Here is the general case first:

The derivative with respect to $t$

$\frac{d}{\mathrm{dt}} \left(\sin \left(x y\right)\right) = \frac{d}{\mathrm{dt}} \left(\ln \left(x\right)\right) - \frac{d}{\mathrm{dt}} \left(\ln \left(y\right)\right)$

Evaluating the derivatives using the chain rule, we get,

$\cos \left(x y\right) \frac{d}{\mathrm{dt}} \left(x y\right) = \frac{1}{x} \frac{d}{\mathrm{dt}} \left(x\right) - \frac{1}{y} \frac{d}{\mathrm{dt}} \left(y\right)$.

$\cos \left(x y\right) \left[\frac{\mathrm{dx}}{\mathrm{dt}} y + x \frac{\mathrm{dy}}{\mathrm{dt}}\right] = \frac{1}{x} \frac{\mathrm{dx}}{\mathrm{dt}} - \frac{1}{y} \frac{\mathrm{dy}}{\mathrm{dt}}$.

Solve algebraically for whichever one you're interested in.

If you want to find the derivative of $y$ with respect to $x$, then you're looking for $\frac{\mathrm{dy}}{\mathrm{dx}}$. You could replace the $t$'s above with $x$'s, but it's probably more clear if we just start over.

The derivative with respect to $x$

$\frac{d}{\mathrm{dx}} \left(\sin \left(x y\right)\right) = \frac{d}{\mathrm{dx}} \left(\ln \left(x\right)\right) - \frac{d}{\mathrm{dx}} \left(\ln \left(y\right)\right)$

Evaluating the derivatives using the chain rule, we get,

$\cos \left(x y\right) \frac{d}{\mathrm{dx}} \left(x y\right) = \frac{1}{x} - \frac{1}{y} \frac{d}{\mathrm{dx}} \left(y\right)$.

$\cos \left(x y\right) \left[y + x \frac{\mathrm{dy}}{\mathrm{dx}}\right] = \frac{1}{x} - \frac{1}{y} \frac{\mathrm{dy}}{\mathrm{dx}}$.

Before solving for $\frac{\mathrm{dy}}{\mathrm{dx}}$ it is helpful to get rid of the fractions by multiplying both sides of the equation by $x y$.

$x y \cos \left(x y\right) \left[y + x \frac{\mathrm{dy}}{\mathrm{dx}}\right] = y - x \frac{\mathrm{dy}}{\mathrm{dx}}$.

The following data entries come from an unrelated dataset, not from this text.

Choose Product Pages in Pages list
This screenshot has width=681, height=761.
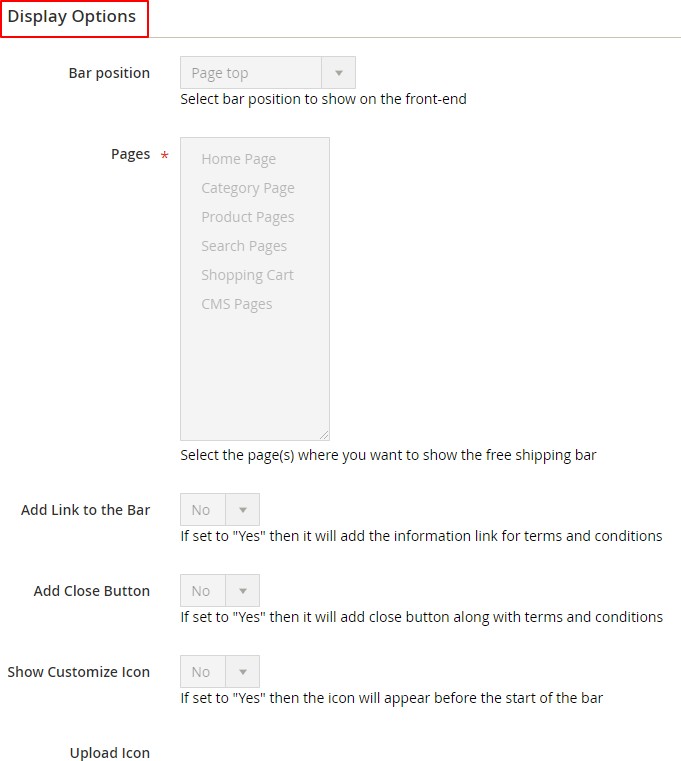247,217
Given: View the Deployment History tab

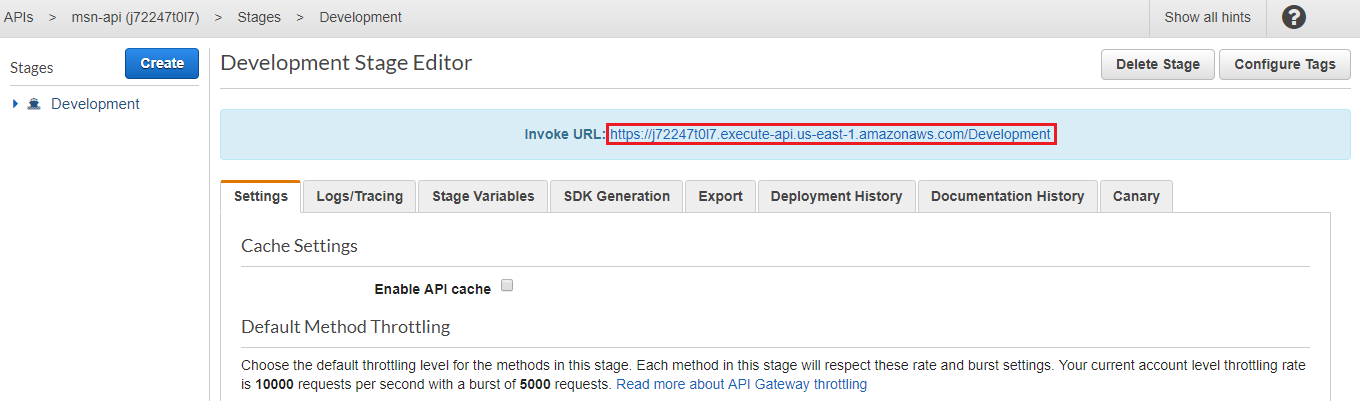Looking at the screenshot, I should click(836, 196).
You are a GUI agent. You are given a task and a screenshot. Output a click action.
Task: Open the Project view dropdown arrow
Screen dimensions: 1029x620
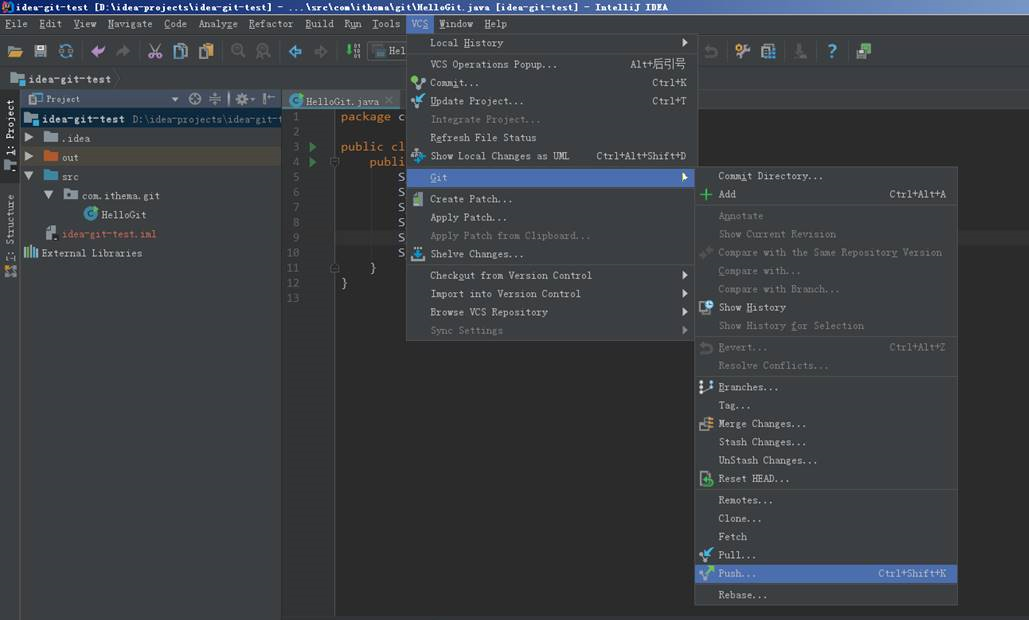tap(175, 99)
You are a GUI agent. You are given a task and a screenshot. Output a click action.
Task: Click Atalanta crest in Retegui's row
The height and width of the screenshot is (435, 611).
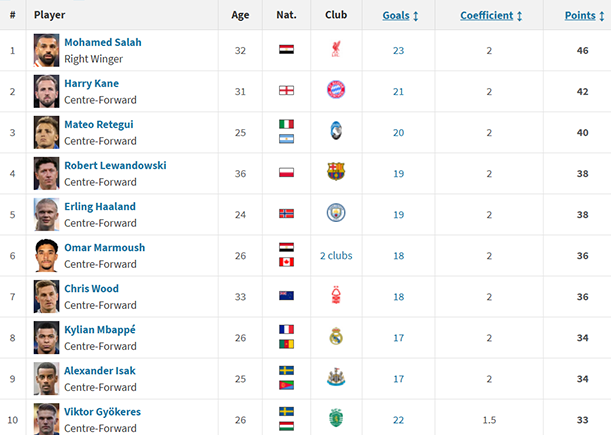(336, 131)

$x {y}^{2} \cos \left(x y\right) + {x}^{2} y \cos \left(x y\right) \frac{\mathrm{dy}}{\mathrm{dx}} = y - x \frac{\mathrm{dy}}{\mathrm{dx}}$.

$x \frac{\mathrm{dy}}{\mathrm{dx}} + {x}^{2} y \cos \left(x y\right) \frac{\mathrm{dy}}{\mathrm{dx}} = y - x {y}^{2} \cos \left(x y\right)$

$\frac{\mathrm{dy}}{\mathrm{dx}} = \frac{y - x {y}^{2} \cos \left(x y\right)}{x + {x}^{2} y \cos \left(x y\right)}$